──────── TEXT SEGMENT ────────
Name: Wyoming House Bill 61, “Fiscal Accountability and Transparency in Education”
Summary: Would require schools to report expenditures and content of diversity, equity, and inclusion initiatives and curriculums, political or social activism, or divisive social issues, and obtain parental consent before students participate in such programs or lessons. Additionally, school employees and students may not be compelled to use a student’s preferred pronoun if it is different from the student’s biological sex.
Status: HB 0061 was introduced January 24, 2024, but the House decided in February that it would not consider the bill for introduction
Sponsors: Rep. Sarah Penn sponsored the bill. Rep. Ocean Andrew, Rep. John Bear, Rep. Jeremy Haroldson, Rep. Scott Heiner, Rep. Ben Hornok, Rep. Mark Jennings, Rep. Chip Neiman, Rep. Pepper Ottman, Rep. Ken Pendergraft, Rep. Tamara Trujillo, Rep. Jeanette Ward, Sen. Lynn Hutchings, and Sen. Dan Laursen cosponsored the bill.
HB 61 would require transparency from schools regarding lessons focused on diversity, equity, and inclusion, political or social activism, or divisive social issues. It would require schools to annually report to the state their spending on such programs and trainings.
The bill would also require schools to notify and obtain consent from parents before students participate in any such trainings, lessons, or programs. Employees would be allowed to opt out of any such trainings, lessons, or programs. Further, HB 61 would require schools to adopt policies to ensure that both school employees and students are not compelled to use a student’s preferred pronouns if the pronouns differ from the student’s biological sex.
Why does PDE Action support this bill?
Past diversity and inclusion efforts ensured colleagues treat each other with respect and dignity in the workplace. Unfortunately, such conversations have been hijacked. Now, employees—including many at public universities and K-12 schools—are taught to view and judge one another by their race or sex. Parents have the right to know if their children are being taught these divisive ideologies, and to opt their children out of such lessons if they wish.
──────── DATA FOR REVIEW ────────
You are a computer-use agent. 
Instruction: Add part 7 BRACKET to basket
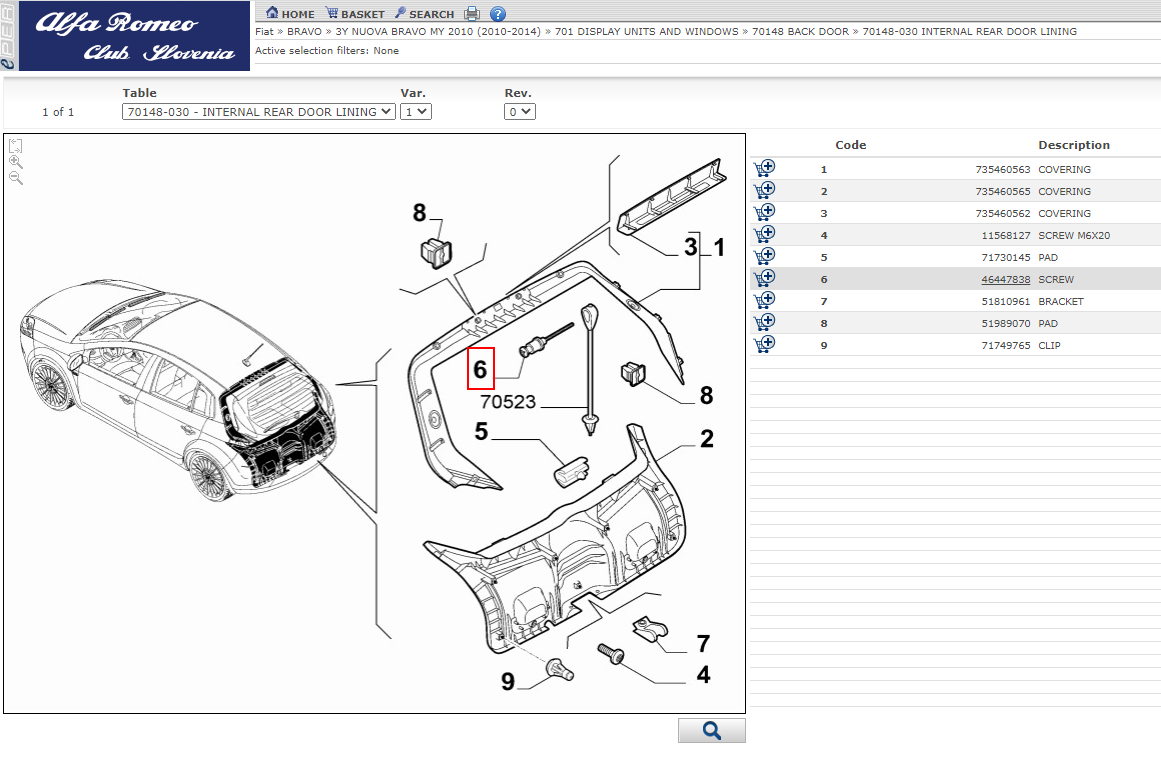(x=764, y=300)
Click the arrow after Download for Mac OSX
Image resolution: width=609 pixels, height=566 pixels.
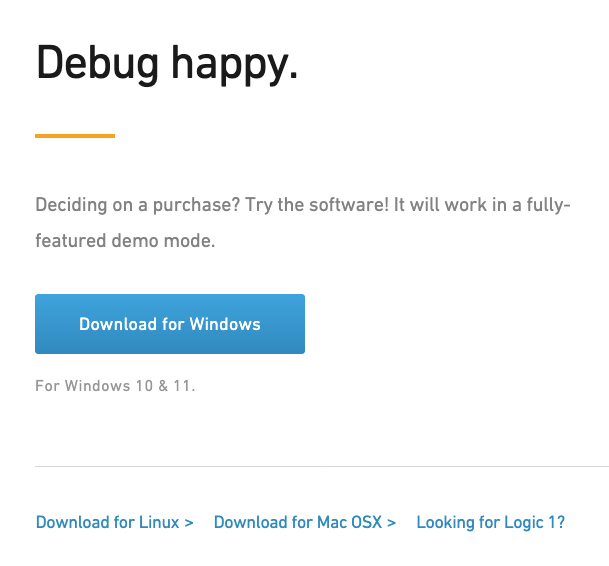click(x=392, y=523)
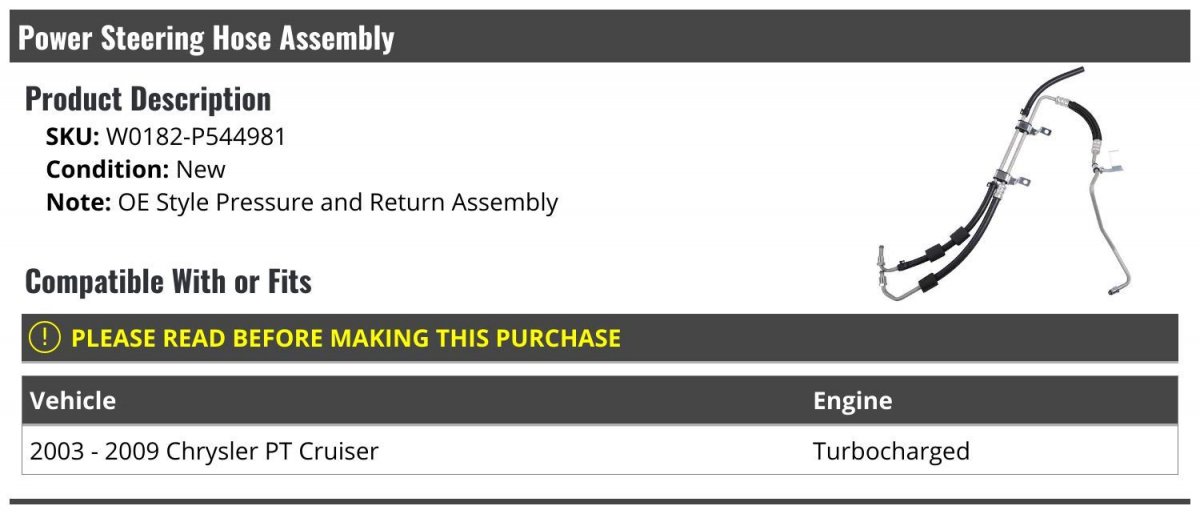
────────
[WORK TO COMPLETE]
1 > Who sponsored the bill, according to the Wyoming House Bill 61 summary?
2 > Please resume the Wyoming House Bill 61 summary from the point where it stops.

[EXPECTED RESPONSES]
1 > Rep. Sarah Penn

2 >
The narrative of most DEI trainings today splits people into groups of “oppressors” or “oppressed” based on their race, sex, sexual orientation, or “gender identity.” When this type of thinking seeps into trainings for teachers, it trickles down to the classroom. This bill would allow parents to opt their children out from school-based promotions of political agendas and divisive ideologies.
This bill protects freedom of speech by ensuring that both employees are not compelled to use pronouns that differ from biological sex. This position aligns with precedent set in federal court regarding the use of preferred pronouns, namely, that government entities, including schools, may not compel speech. Unfortunately, many school districts across the United States have adopted anti-harassment policies that require students and staff to refer to others by preferred names and pronouns—even if those do not align with the person’s sex. Our partner organization, Parents Defending Education, recently secured a victory in the Eighth Circuit in protecting students from compelled speech regarding pronoun usage.